The Möbius Transformation

(Lecture 11 of Mathematical Methods II.)

The Möbius transform is a particular family of conformal mappings, given by:

\begin{equation} \tag{1} w=\frac{az+b}{cz+d} \end{equation}

with $a$, $b$, $c$ and $d\in\mathbf{C}$ such that $ad\neq bc$. It maps lines and circles into other lines and circles, since:

\begin{equation} \tag{2} w=\frac{az+b}{cz+d}=\frac{a}{c}+\frac{bc-ad}{c}\frac{1}{cz+d} \end{equation}

is a combination of linear transform $z_1=cz+d$ followed by an inverse $z_2=1/z_1$ then a scaling by $(bc-ad)/c$ and finally transation by $a/c$, each of which in isolation preserves circles.

Geometrically, a Möbius transformation corresponds to mapping the plane onto a sphere (a type of projection known as stereographic to which we will come back later in the course), rotating and moving the sphere to a new location and orientation in its own, 3D space, and then performing back the inverse stereographic projection (from the new position of the sphere) to the plane. The following movie shows these operations in a transparent way:

There exists a unique Möbius transformation that maps three distinct points $z_i$, $i\in\{1,2,3\}$, onto three distinct points $w_i$, respectively.
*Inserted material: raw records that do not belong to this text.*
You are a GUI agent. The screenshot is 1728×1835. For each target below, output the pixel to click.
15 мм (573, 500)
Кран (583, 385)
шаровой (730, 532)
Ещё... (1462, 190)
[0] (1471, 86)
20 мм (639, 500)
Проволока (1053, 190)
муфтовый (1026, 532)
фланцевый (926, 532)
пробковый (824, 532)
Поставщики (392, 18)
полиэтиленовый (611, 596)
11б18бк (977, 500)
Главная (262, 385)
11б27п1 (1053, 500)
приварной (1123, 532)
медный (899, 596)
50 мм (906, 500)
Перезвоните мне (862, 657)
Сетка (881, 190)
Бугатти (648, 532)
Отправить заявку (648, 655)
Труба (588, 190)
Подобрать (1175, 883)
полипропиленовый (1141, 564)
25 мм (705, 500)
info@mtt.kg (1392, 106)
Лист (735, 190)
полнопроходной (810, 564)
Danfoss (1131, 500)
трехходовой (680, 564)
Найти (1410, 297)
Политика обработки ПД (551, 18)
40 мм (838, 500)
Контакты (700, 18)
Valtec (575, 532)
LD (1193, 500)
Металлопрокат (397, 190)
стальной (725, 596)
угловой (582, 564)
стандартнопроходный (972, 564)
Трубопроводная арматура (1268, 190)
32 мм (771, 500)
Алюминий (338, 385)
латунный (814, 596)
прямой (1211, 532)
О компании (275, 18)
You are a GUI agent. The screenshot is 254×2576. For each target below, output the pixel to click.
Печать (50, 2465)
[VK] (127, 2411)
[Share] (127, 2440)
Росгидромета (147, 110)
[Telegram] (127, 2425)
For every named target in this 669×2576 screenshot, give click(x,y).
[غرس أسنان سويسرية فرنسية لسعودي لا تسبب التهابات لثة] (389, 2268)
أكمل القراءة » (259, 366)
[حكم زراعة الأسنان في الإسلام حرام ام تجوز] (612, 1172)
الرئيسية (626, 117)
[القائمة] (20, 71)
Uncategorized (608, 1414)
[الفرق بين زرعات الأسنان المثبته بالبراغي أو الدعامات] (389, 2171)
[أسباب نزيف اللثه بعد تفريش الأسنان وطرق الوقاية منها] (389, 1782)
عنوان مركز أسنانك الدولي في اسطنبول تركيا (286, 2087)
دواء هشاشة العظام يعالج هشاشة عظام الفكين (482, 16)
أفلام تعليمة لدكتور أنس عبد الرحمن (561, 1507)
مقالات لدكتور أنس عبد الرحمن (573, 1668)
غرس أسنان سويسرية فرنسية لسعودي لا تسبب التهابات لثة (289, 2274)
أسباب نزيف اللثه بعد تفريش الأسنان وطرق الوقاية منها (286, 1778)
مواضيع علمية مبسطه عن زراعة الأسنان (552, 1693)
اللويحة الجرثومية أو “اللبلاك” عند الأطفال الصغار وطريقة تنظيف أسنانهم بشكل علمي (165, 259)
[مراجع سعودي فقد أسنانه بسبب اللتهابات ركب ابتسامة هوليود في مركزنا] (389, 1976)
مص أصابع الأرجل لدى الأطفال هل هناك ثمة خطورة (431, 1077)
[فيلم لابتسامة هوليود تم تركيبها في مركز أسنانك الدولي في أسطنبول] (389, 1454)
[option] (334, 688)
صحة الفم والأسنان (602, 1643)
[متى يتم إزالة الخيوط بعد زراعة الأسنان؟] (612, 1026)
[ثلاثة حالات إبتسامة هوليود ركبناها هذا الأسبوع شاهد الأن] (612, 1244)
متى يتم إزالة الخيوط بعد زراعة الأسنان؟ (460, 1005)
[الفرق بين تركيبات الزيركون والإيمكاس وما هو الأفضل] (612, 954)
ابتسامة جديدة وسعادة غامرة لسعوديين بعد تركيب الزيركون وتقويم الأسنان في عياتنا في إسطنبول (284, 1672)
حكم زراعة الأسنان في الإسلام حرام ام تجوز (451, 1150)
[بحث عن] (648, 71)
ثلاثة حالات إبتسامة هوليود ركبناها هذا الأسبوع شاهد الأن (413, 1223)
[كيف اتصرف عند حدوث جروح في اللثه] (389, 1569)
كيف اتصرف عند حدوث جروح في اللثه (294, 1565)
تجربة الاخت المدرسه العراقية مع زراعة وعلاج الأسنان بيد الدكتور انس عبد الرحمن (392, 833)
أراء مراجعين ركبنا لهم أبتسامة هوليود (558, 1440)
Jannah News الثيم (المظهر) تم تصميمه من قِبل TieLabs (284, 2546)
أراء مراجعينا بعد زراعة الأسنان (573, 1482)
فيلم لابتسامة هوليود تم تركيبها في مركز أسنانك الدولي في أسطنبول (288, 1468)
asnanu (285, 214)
An implicit formula for the mapping is given by the equation:

\begin{equation} \tag{3} \frac{(z-z_1)(z_2-z_3)}{(z-z_3)(z_2-z_1)} =\frac{(w-w_1)(w_2-w_3)}{(w-w_3)(w_2-w_1)}\,. \end{equation}

For example, the Möbius transform that maps $\{-i,1,i\}$ into $\{-1,0,1\}$ leads to ${(z+i)(1-i)}{(z-i)(1+i)}/({w+1}{-w+1})=i(1-z)/(1+z)$ It is plotted below:


One point can be sent to infinity (through the inversion of the plane, $1/z$), which, by bijection, implies that $\infty$ is also sent to a finite point of $\mathbf{C}$. Back to the sphere representation, this special point is the north pole, from where the other points are projected. This affords a compactification of the complex numbers.